Global Economy & Markets, Weekly Roundup 24/05/22

The ECB is set to exit negative interest rate policy by the end of Q3:2022 
              
Key Takeaways
 
Global financial markets continue to exhibit increased volatility, as central banks’ guidance points to significantly higher policy interest rates from current levels, in order to combat inflation. Stress in global financial markets are above average levels, according to the US Treasury OFR Financial Stress Index.

Discounting rising probabilities for a “hard landing”, the S&P500 has decreased by -17% since its January highs of 4797, dipping briefly into “bear market” territory on Friday. 

The US Dollar lost ground after having reached a 20-year high in trade-weighted terms (DXY index -1.4% wow and a further -1% on Monday), as the decline in Bond yields more than offsets investors’ elevated “safe haven” demand. Two-year interest rate differentials (Germany versus US) narrowed by 23 bps to 222 bps. The USD tends to benefit both when the US economy overperforms rest-of-the world economic growth, but also, counter-intuitively, during recessions, as demand for safe-assets picks up.       

Sustained geopolitical tensions add to market volatility. US President Biden’s comments that the US will intervene militarily if China tries to take control of (the self-governing) Taiwan by force, drew attention. Having said that, Mr. Biden reiterated the US’s agreement with the “One China” policy, under which the US acknowledges that Taiwan is part of China. 

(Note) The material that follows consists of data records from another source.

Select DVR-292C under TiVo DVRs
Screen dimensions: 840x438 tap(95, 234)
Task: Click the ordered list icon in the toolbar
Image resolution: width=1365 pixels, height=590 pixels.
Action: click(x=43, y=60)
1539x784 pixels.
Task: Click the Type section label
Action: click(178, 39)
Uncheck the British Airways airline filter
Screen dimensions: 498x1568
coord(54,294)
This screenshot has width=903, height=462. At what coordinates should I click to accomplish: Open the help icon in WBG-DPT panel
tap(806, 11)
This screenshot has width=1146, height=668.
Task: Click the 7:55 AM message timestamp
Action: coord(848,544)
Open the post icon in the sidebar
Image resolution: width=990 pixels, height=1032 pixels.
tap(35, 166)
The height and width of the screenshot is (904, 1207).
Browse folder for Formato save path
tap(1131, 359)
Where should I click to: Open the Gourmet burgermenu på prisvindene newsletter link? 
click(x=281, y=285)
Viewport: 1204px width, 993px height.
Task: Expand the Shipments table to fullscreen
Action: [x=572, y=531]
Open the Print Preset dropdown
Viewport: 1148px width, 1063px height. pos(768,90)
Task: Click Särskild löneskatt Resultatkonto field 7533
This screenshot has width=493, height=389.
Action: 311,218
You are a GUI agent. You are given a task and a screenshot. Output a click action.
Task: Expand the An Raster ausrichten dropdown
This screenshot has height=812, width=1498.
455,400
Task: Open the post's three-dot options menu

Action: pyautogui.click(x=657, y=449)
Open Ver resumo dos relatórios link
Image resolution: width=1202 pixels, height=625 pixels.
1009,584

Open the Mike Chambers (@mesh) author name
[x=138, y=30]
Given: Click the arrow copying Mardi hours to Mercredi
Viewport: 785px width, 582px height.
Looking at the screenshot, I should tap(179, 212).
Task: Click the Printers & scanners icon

The economic background in China remains bleak, as well. House prices lost further ground in April, in view of soft demand combined with pandemic-related restrictions weighing on transactions. In the 70 medium and large-sized cities monitored by China’s Bureau of Statistics, the annual growth for new residential buildings stood at +0.7% year-over-year (on a population-weighted average basis), the lowest since October 2015, from a peak of +11% yoy during 2019.

Regarding euro area data, PMIs for May maintained an outlook of strong growth in services (56.3), in view of tourism and recreation activities getting a boost from pandemic-related pent-up demand. On the other hand, manufacturing output struggled to grow (51.2) due to headwinds from supply chain jitters. Overall, the composite PMI was down by 0.9 pts to 54.9 in May.

The European Commission downgraded sharply its GDP forecasts for the euro area compared with three months ago, by 1.3 pps to +2.7% for 2022 and by 0.4 pps to +2.3% in 2023, from +5.4% in 2021. That development is mainly due to the war in Ukraine, leading to supply disruptions, uncertainty and renewed inflation pressures which squeeze households’ purchasing power and accelerate the tightening of financial conditions. The balance of risks is heavily skewed to the downside.    

The still strong headline forecast for 2022 masks a subdued growth dynamic. Indeed, the biggest portion (1.9 pps) is the result of carry-over effects from the previous year (or, in other words, the mechanical effect if the quarterly levels of GDP remained at the same level as those in Q4:2021), with 0.8 pps attributed to growth within 2022. According to our estimates, full-year 2022 expectations are boosted mechanically in the US, as well.